** Required actions **
A: From the passage on bases and dimension below, list every numbered heading of a theorem or example.
B: Decide whether each statement agrees with the passage on bases and dimension below. For each one, answer yes or no and quote the words of the passage that decide it. (i) The dimension of a vector space is the number of vectors in a basis for it. (ii) If one vector is removed from a minimal spanning set, the remaining vectors still span the space. (iii) To work with a linear span, the vectors are written as the columns of a matrix.
C: Proceed with the passage on bases and dimension below, starting right after its final bullet.

** Passage shown **
If $$V$$ is the linear span of a set of vectors $$\vec{v}_1, \ldots, \vec{v}_n$$, we call these $$\vec{v}_i$$ a spanning set for $$V$$. A minimal spanning set for $$V$$ is such a set with as few elements as possible: if you remove any vector from a minimal spanning set, the remaining vectors will no longer span $$V$$. We call a minimal spanning set a basis for $$V$$.

Theorem 7.1 Let $$\vec{v}_1, \ldots, \vec{v}_n$$ be a basis of $$V$$. Then the vectors $$\vec{v}_i$$ are linearly independent: that is, no $$\vec{v}_i$$ can be written as a linear combination of the remaining $$n-1$$ vectors. Equivalently, the only way to write the zero vector $$\vec{0}$$ as a linear combination of the $$\vec{v}_i$$,

$c_1\vec{v}_1+ \cdots+ c_n\vec{v}_n=\vec{0}$

is to take all coefficients $$c_1 = c_2 = \ldots = c_n =0$$. In addition, every basis for $$V$$ has exactly $$n$$ vectors.

Example 7.1 Use contradiction to prove the first part: if we could write $$v_n$$ (for instance) as a linear combination of the other vectors, then (what?)

Example 7.2 Challenge: prove that every basis for $$V$$ must have the same number of vectors.

The dimension of a vector space is the number of vectors in a basis for the vector space.

We can easily work with the linear span of a set of vectors $$\vec{v}_1, \ldots, \vec{v}_m$$ by writing the vectors as the rows of an $$m \times n$$ matrix. Go through the following questions and give your best answers:

Example 7.3

• Does swapping two rows of a matrix change the row space of the resulting matrix?

** Information provided **

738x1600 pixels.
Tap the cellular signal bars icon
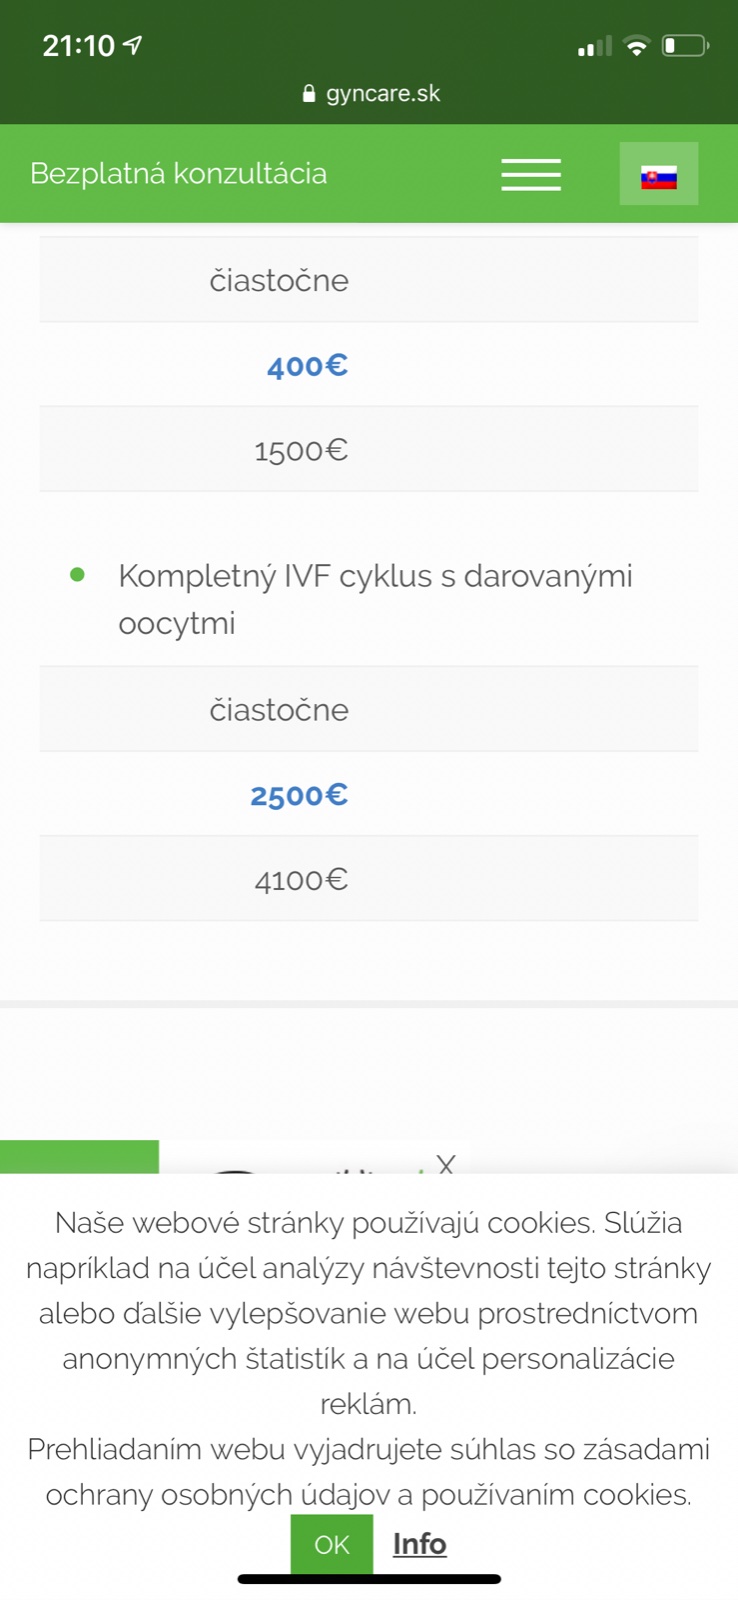click(594, 47)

** Expected answers **
A: Theorem 7.1, Example 7.1, Example 7.2, Example 7.3

B:
(i) Yes: "The dimension of a vector space is the number of vectors in a basis for the vector space."
(ii) No: "the remaining vectors will no longer span"
(iii) No: "by writing the vectors as the rows of an"

C:
• Does replacing row $$i$$ of a matrix with row $$i$$ minus row $$j$$ change the row space of the matrix?
• Does multiplying a row in a matrix by a real number change the row space of the resulting matrix?

The answer to all of the above is no, because each of these is a linear combination of row vectors, and the row space (the span of the row vectors) is closed under linear combinations (scalar multiplication and vector addition). This means that we can use row reduction techniques to solve matrix equations of the form $$A\vec{y}= \vec{b}$$ on paper. The goal is to streamline old techniques for solving systems of equations by row reducing the augmented matrix $$[A|\vec{b}]$$ to have $$A$$ in row echelon form.

Row echelon form is a special form of a matrix: at the bottom of the matrix, rows with only zeroes; all other rows have first nonzero entry 1, which we call a “leading 1”; all entries above and below leading 1s are zero. Not only does this allow us to solve equations of the form $$A\vec{y} = \vec{b}$$, but it allows us to easily see the rank of a matrix $$A$$, and this form gives an easy way of determining the dimension of the right null space (just the number of rows of zeroes).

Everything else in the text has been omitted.